Canada’s first deaf priest ordained Friday in Edmonton

Canada’s first deaf priest ordained Friday in EdmontonCanada’s first deaf Catholic priest will celebrate mass on occasion using sign language and will hear confessions face to face.

Ordained Friday night at St. Joseph’s Basilica, Matthew Hysell will minister to Catholics with hearing impairments, while also serving as a parish priest at St. Thomas Church in Mill Woods.

“It is with some trepidation that I find myself in this position,” Hysell said at a news conference at the office of the Archdiocese of Edmonton only hours before taking his final vows. “Honestly, I think this is more about the church than it is about individual achievement. It is a signal of the solidarity the church feels for people who live in a world of silence.”

Eighteen months old when he contracted meningitis, Hysell lost his hearing totally in one ear and can hear only a tiny bit with an aid in the other.

But he is an expert at reading lips and speaks so clearly that he delivers sermons without hesitation. Some of that he learned taking speech classes, some from sitting beside his mother and reciting random words from a dictionary when he was a kid.

“She didn’t want me to be deprived of being able to communicate,” Hysell, 35, said.

Born and raised in a Baptist family in Michigan, Hysell decided he wanted to become a priest at age 13, when he read about them at school.

“I was struck by how a priest gives of himself to other people,” Hysell said. “I couldn’t put it in words, but it felt like something I should do with my life.”

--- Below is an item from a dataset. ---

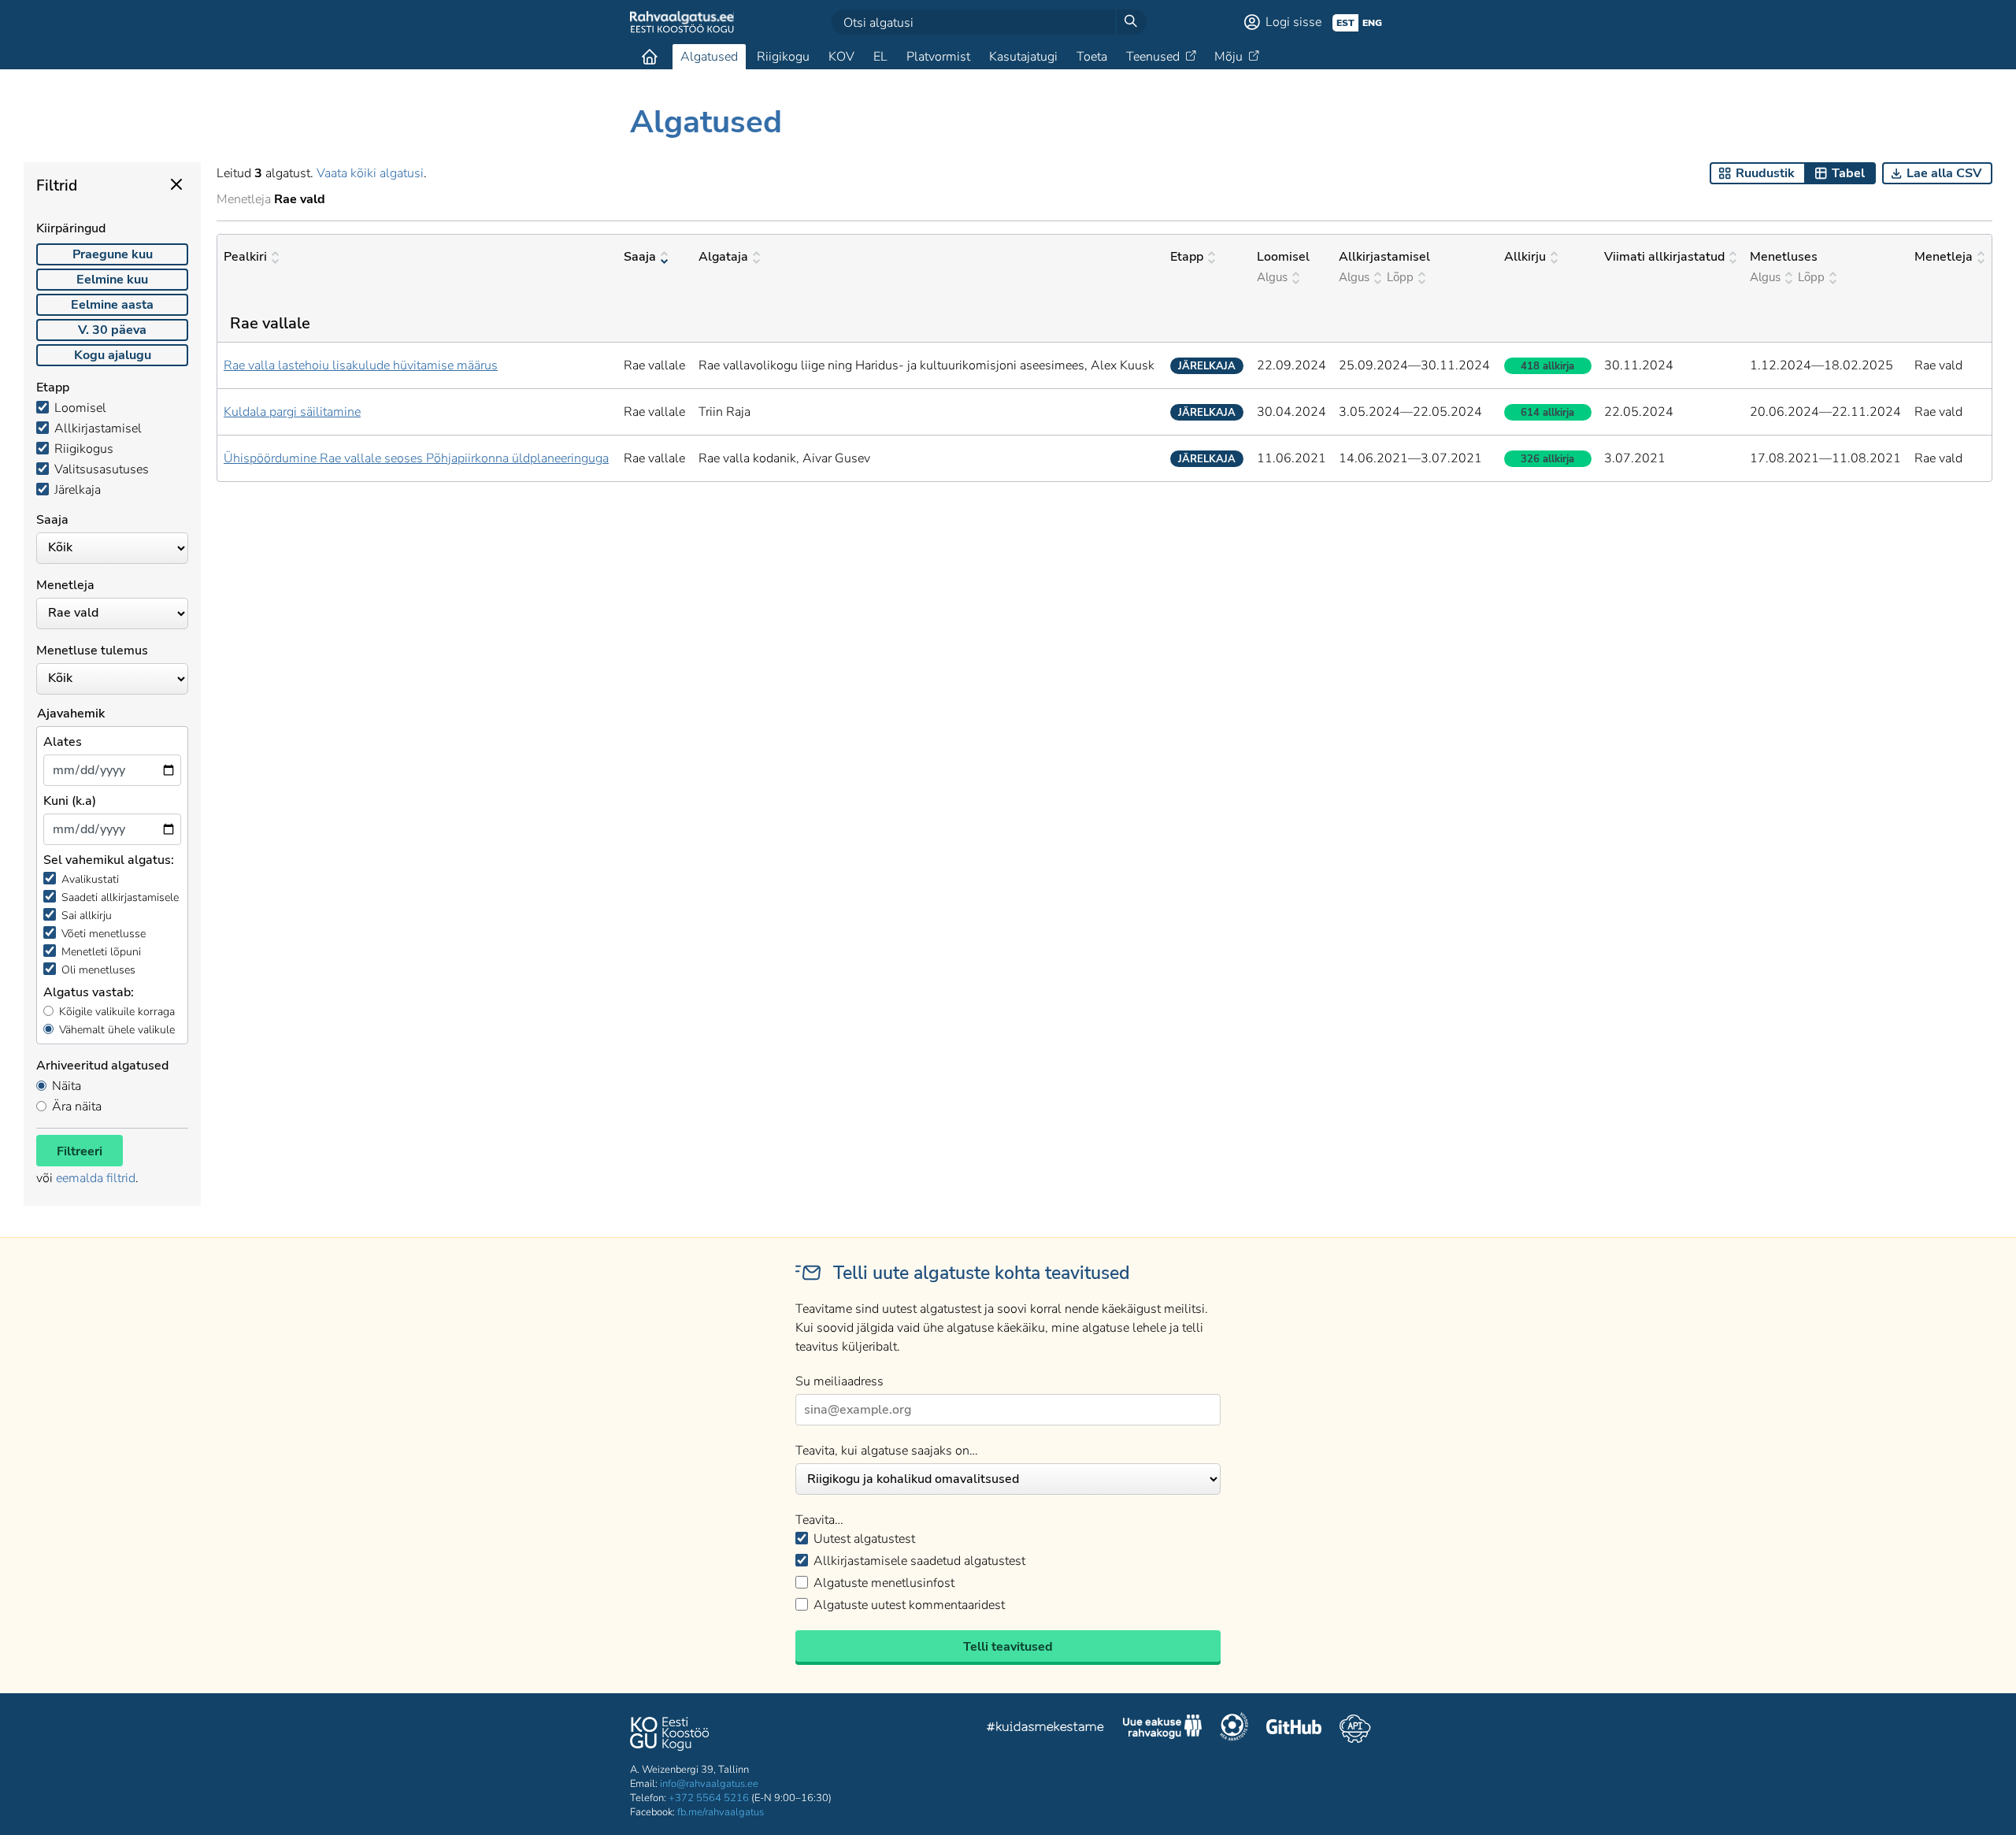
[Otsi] (1131, 22)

He converted to Catholicism in 1993 at age 16, and in 1999 entered a seminary program in New York established by the late John Cardinal O’Connor and Father Tom Coughlin, the first deaf Catholic priest in the U.S.

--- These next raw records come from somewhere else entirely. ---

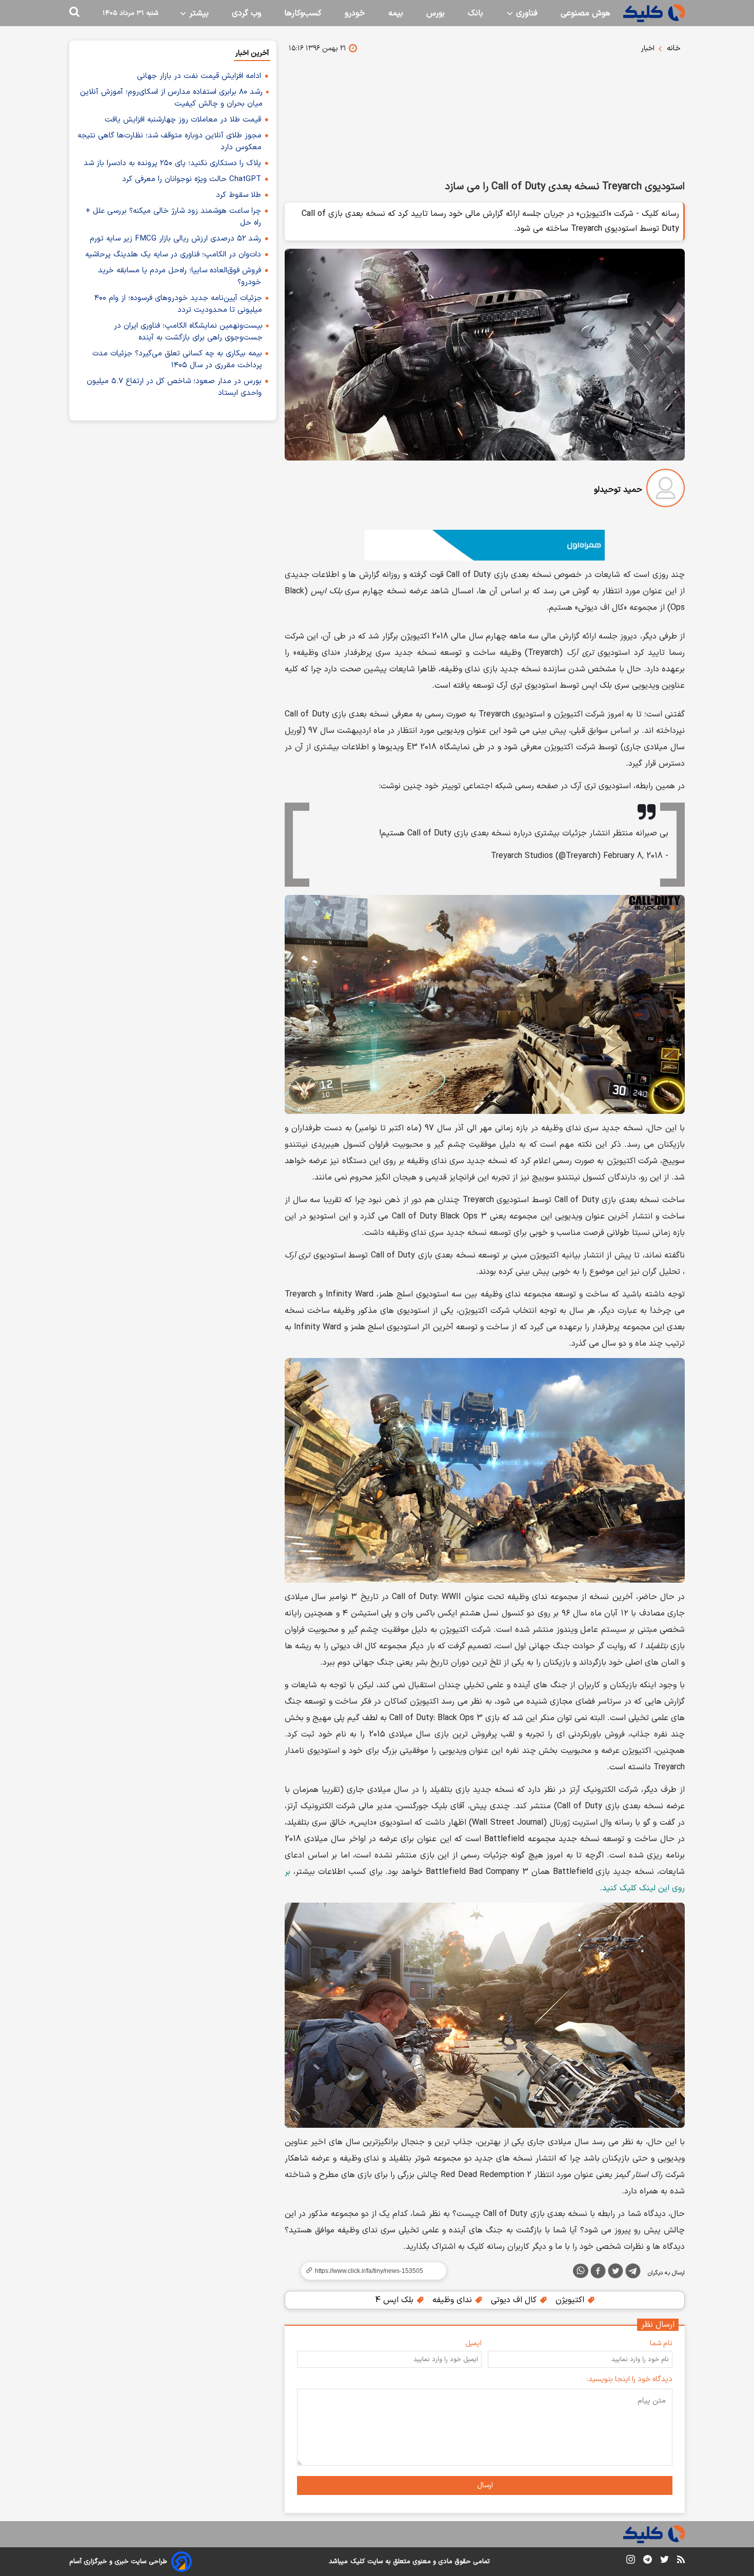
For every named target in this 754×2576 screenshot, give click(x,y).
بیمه (395, 13)
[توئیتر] (615, 2273)
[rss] (681, 2561)
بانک (475, 13)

After obtaining an undergraduate degree in philosophy at the City University in New York, Hysell got a master’s in theology through a program Coughlin started in California, and was then invited to Edmonton by the Sisters of Providence in 2006 to give presentations on spiritual topics at St, Mark’s Catholic Community for the deaf.

Two years later, he decided to move here to study at the Newman Theological College and decided to pursue becoming a priest with inspiration from Archbishop Richard Smith, who uses sign language when he celebrates mass at St. Mark’s.

“There are a number of things you can say about Matthew,” Smith said, seated at Hysell’s side during the news conference. “He connects well with people, and not just those who are deaf. Parishioners have come to me and said, ‘Who is that?’ He really touches their hearts.”

Coughlin, now one of 10 deaf priests in the U.S., flew to Edmonton from San Antonio to attend his ordination, as did Father Paul Zirimenya, a deaf priest from San Francisco.

“I have seen him grow in many ways, and he has worked very hard to get to where he is,” Coughlin said.

“At this point I can say, ‘Matthew, good job.’ ”

Although he is assigned to St. Theresa’s, Hysell will also work with congregants at St. Mark’s, where has been lending assistance as a transitional deacon.

“I want deaf people to know the church cares for them, not only for their spiritual life, but for their temporal life as well,” said Hysell, who will say mass for them using sign language.

“I want them to know they don’t have to settle in life, and that it can be worthwhile.”

Canada’s first deaf priest and one of only 16 worldwide, Hysell hopes others will follow. 

There are nearely 130,000 deaf Catholics in Canada, and about 50 at St. Mark’s.

“My next hope is to see someone who was born deaf become a priest in Canada,” he said. “There is a hierarchy when it comes to this. They would outrank me.”